Youth participate in a march during the opening ceremony of the Youth Pre-Family Conference in Kampala in 2017. The event aimed at sensitising  youth about family planning, and access to responsive health services. PHOTO/ COURTESY

What you need to know:

  • The Ministry of Gender, Labour and Social Development, has called for increased digital data capture of children to build and maintain a strong evidence base that it can use for planning and monitoring.

A group of civil society organisations have urged the government to implement the sustainable development goals (SDGs) to ensure universal access to sexual and reproductive healthcare services, including for family planning by 2030.

In 2017, Uganda became signatory to the Family Planning 2020, which is now Family Planning 2030 (FP2030).

“Youths are the bigger population in this country but are also the most underserved in terms of family planning, a bigger percentage of the unmet needs are by adolescents and youth,” Dr Peter Idembe, the director programmes at Reproductive Health Uganda, said during a workshop in Kampala last Friday.

The meeting organised under the theme ‘Empowering youth for the Uganda FP2030 Agenda’ , saw several youth, and reproductive health organisations begin the dissemination process.

“For the  implementation to be effective, the dissemination of these commitments has to begin with the youths in rural centres,” Dr Idembe said.

“We should ensure that all youth be helped and once we are committed, these are the people we should focus on, the vulnerable, hard-to-reach, and the underserved,” he added.

Dr Dinah Nakiganda, a Health ministry official, said government targets to reduce population growth from 3.2 percent to 2.4 percent.

“One of the goals in this meeting is to [create] an implementation plan that will be forwarded to the Ministry of Health on how we shall put the FP2030 Uganda commitments into action. We also need to develop a road map on how to hold our government accountable,” Dr Nakiganda said.

She added: “These commitments prioritise adolescents because we know our population is mainly composed of the youth.”

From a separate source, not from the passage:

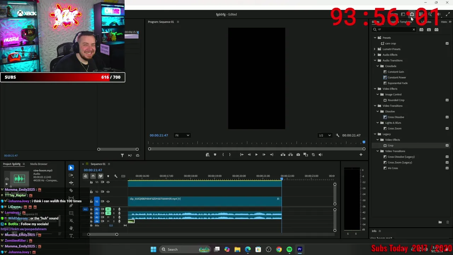This screenshot has height=255, width=453.
Task: Open timeline display settings wrench
Action: pos(115,176)
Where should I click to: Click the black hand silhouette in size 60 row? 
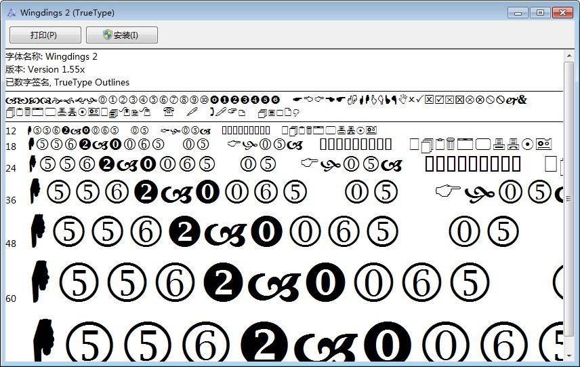(40, 281)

Ms Betty Kyadondo, the director of family planning at the National Population Council, said government had made commitments to increase the modern contraceptive prevalence rate for all women from 30.4 percent to 39.6 percent in 2025.

She also proposed that annually government should ring-fence 50 percent of the domestic resources to family planning procurement, and warehousing, among others.

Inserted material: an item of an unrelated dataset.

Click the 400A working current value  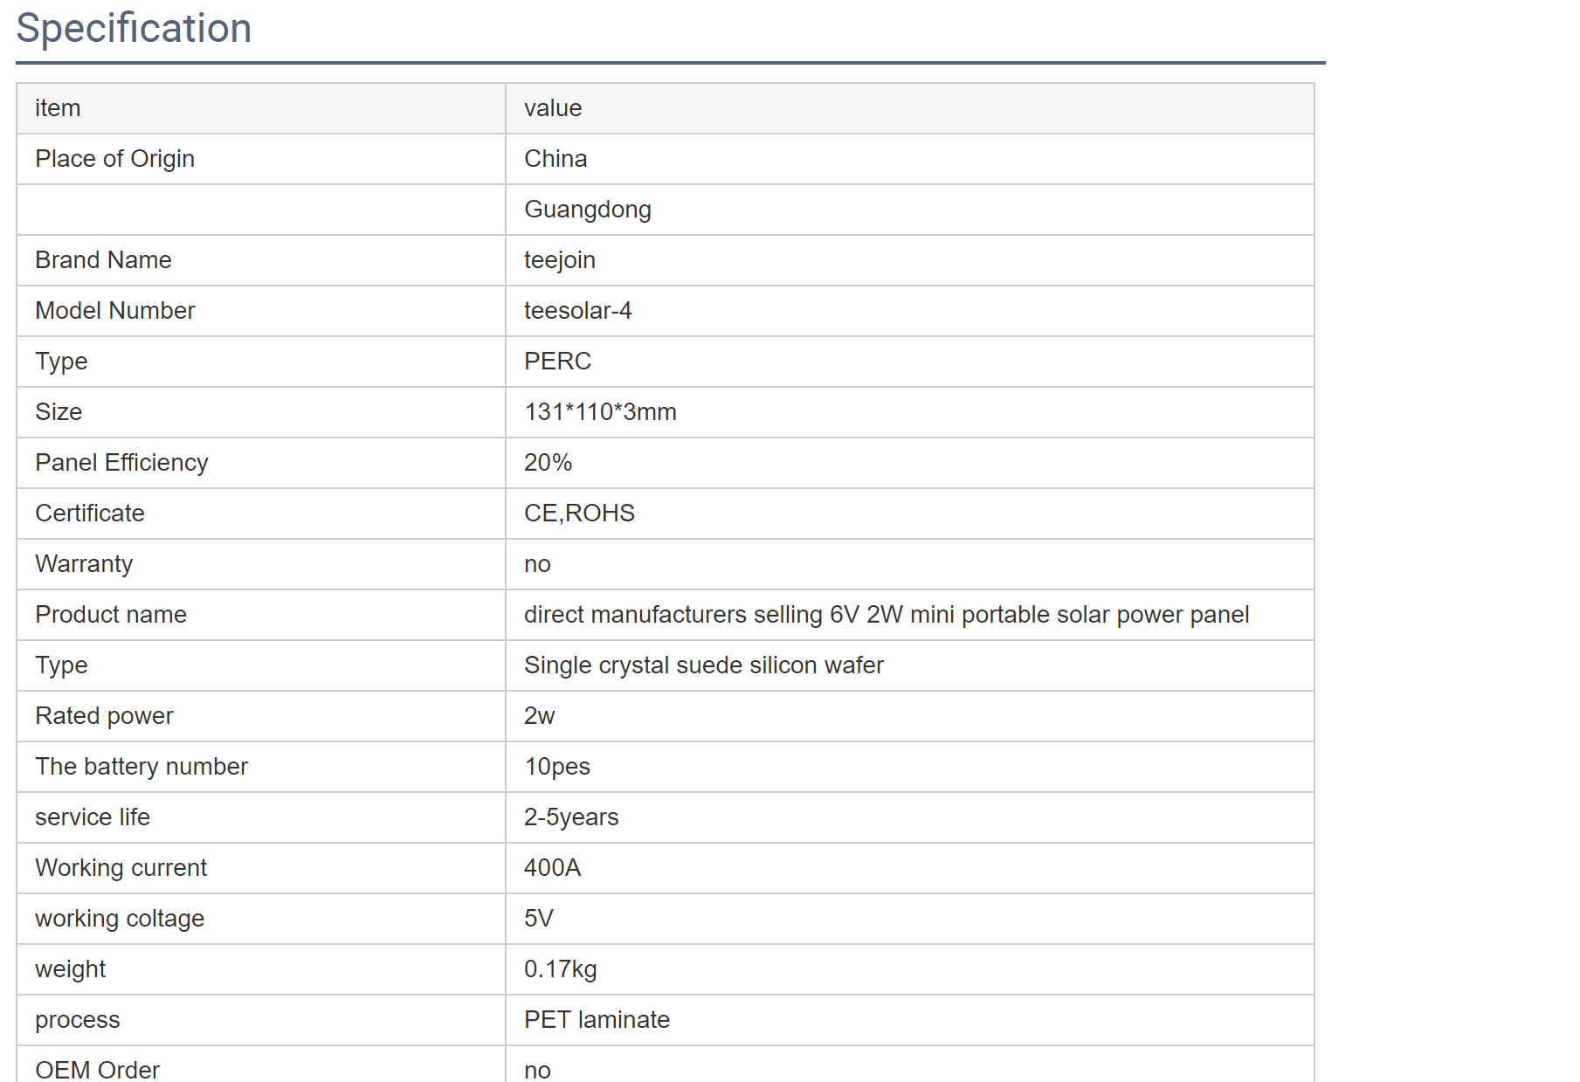click(x=552, y=868)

2030 family planning commitments

-To increase equitable access and voluntary use of modern contraceptive methods for all women and couples
-To increase funding for adolescent sexual and reproductive health programmes
-Address family planning myths and misconceptions through evidence-based sexual and behavioural change communication
-To ensure contraceptive commodity security
-Strengthen the policy and enabling environment for family planning
-To strengthen family planning data use at all levels.

Govt roots for digitalised data for children

The Ministry of Gender, Labour and Social Development, has called for increased digital data capture of children to build and maintain a strong evidence base that it can use for planning and monitoring.

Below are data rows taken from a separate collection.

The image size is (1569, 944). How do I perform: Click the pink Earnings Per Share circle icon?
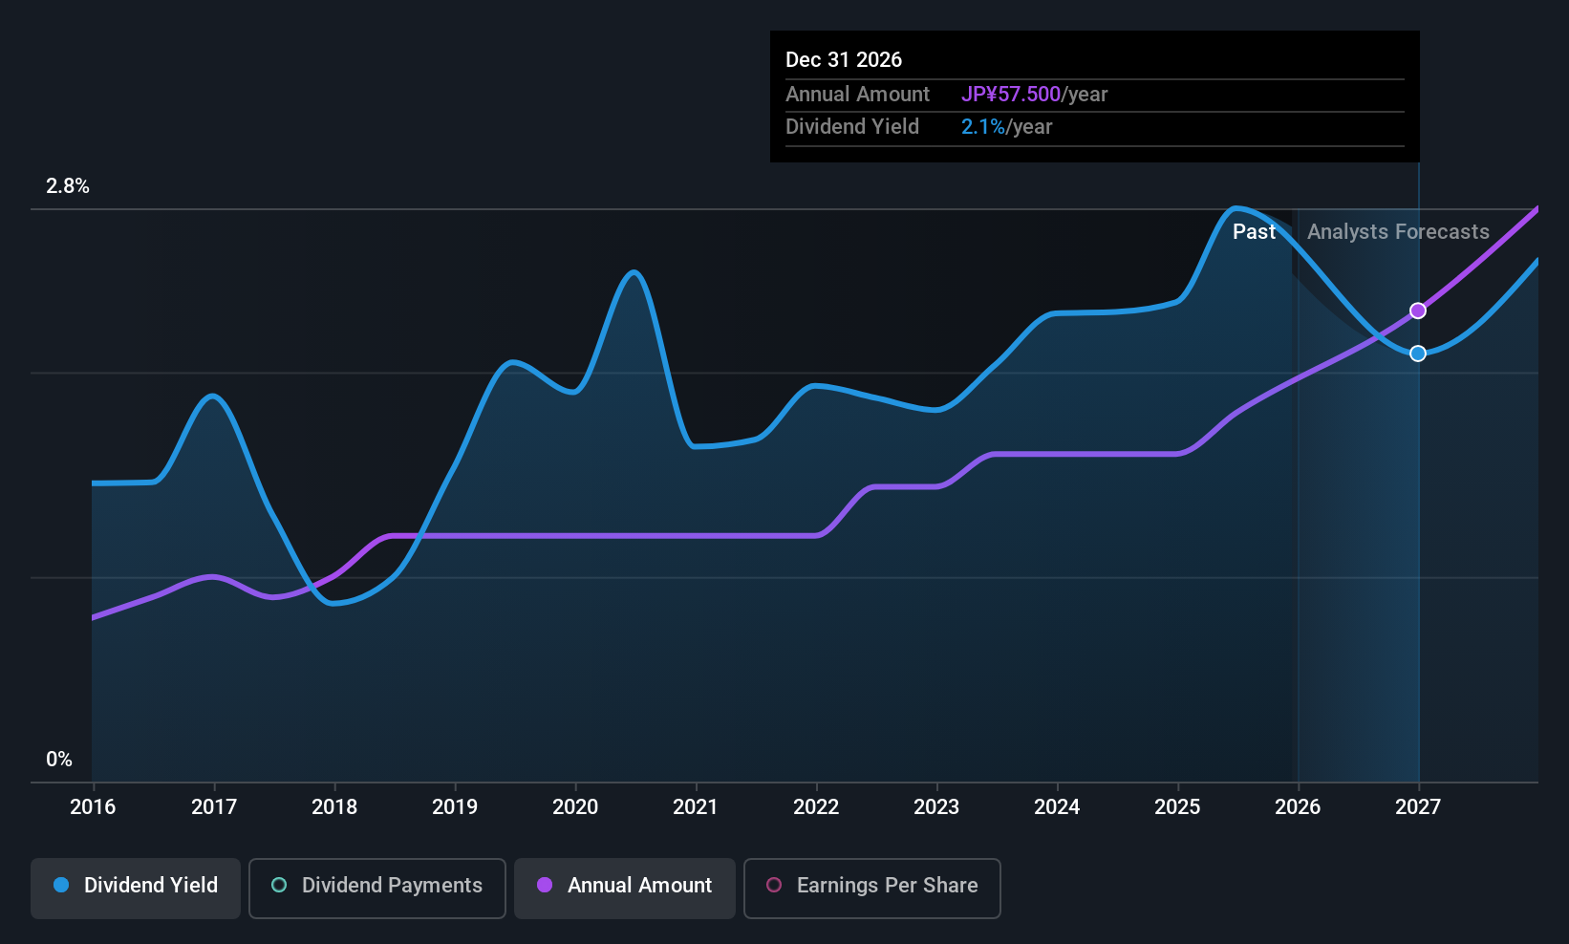click(774, 885)
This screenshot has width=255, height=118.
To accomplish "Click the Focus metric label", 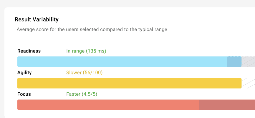I will [24, 94].
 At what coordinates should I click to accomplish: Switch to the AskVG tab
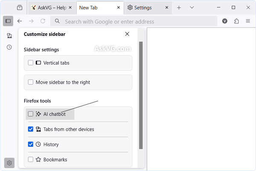(52, 8)

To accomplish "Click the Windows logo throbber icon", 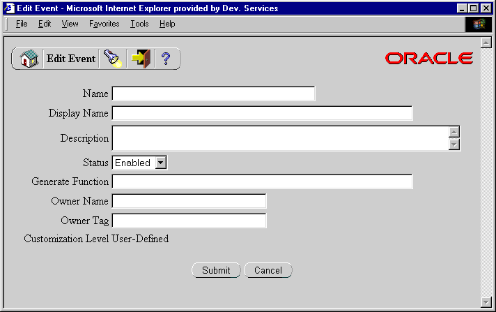I will (479, 24).
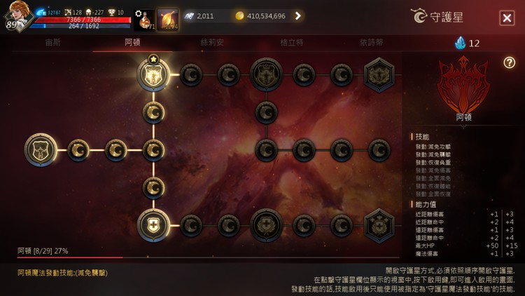This screenshot has height=296, width=525.
Task: Close the 守護星 window
Action: [507, 18]
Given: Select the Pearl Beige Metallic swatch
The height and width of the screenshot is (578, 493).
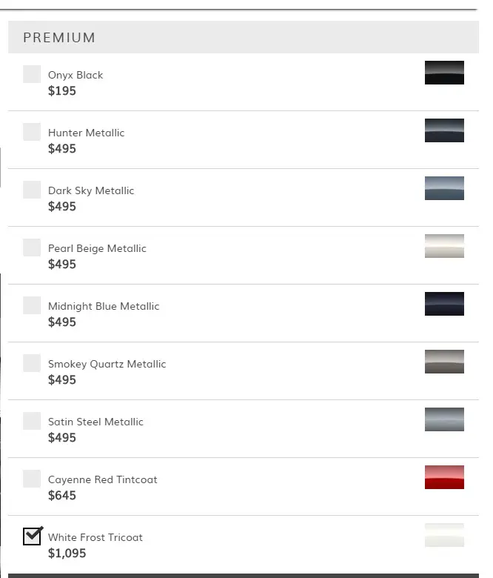Looking at the screenshot, I should [x=444, y=246].
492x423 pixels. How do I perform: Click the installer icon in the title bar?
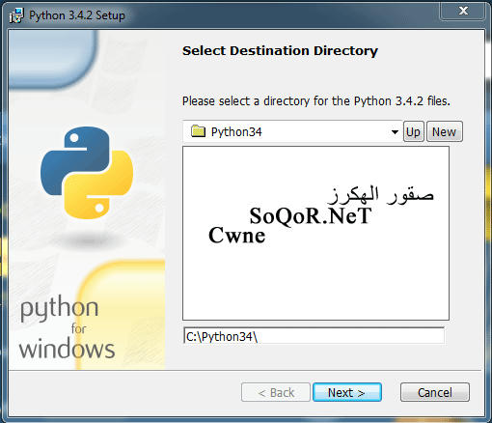pos(16,15)
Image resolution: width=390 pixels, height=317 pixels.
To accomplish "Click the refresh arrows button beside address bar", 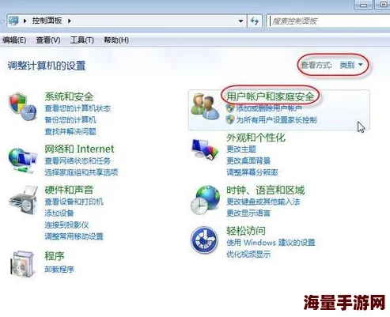I will click(255, 21).
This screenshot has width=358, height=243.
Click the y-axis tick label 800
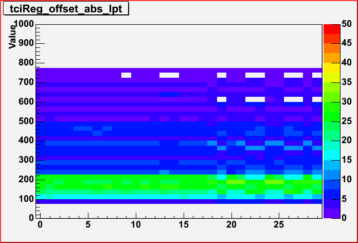pos(26,63)
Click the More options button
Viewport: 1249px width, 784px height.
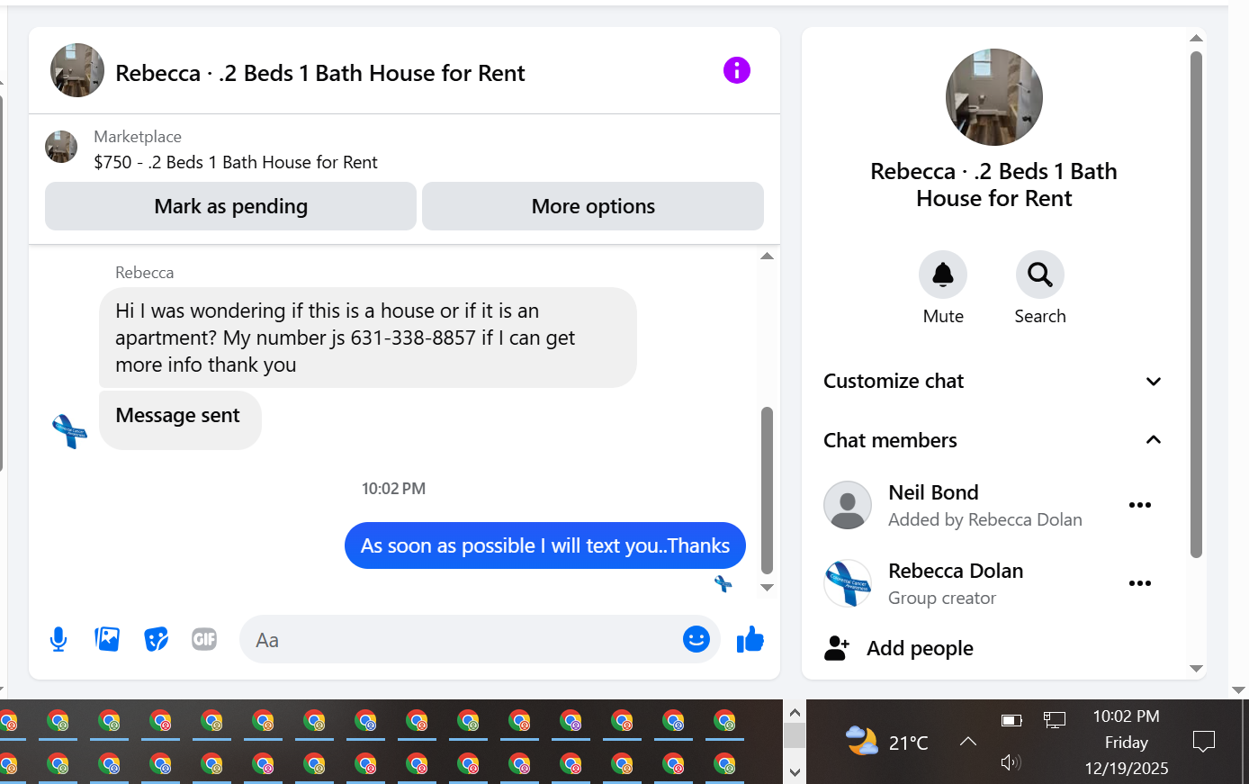click(593, 206)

The ministry’s Permanent Secretary, Mr Aggrey Kibenge, made the call while receiving a new computer server from United States Agency for International Development (USAID) in Kampala last Friday to support government’s work in tracking and monitoring interventions.

“One of the key strategies under systems strengthening is to promote evidence-based planning and programming for children which the ministry seeks to implement through the update and upgrade of the Orphans and Vulnerable

Children Management Information System (OVC MIS) to a comprehensive child wellbeing information system to improve access to quality data,” Mr Kibenge said.

Mr Richard Nelson, the USAID Mission director in Uganda, said such facilities help ministries be more effective in their work, including data collection  and  managment.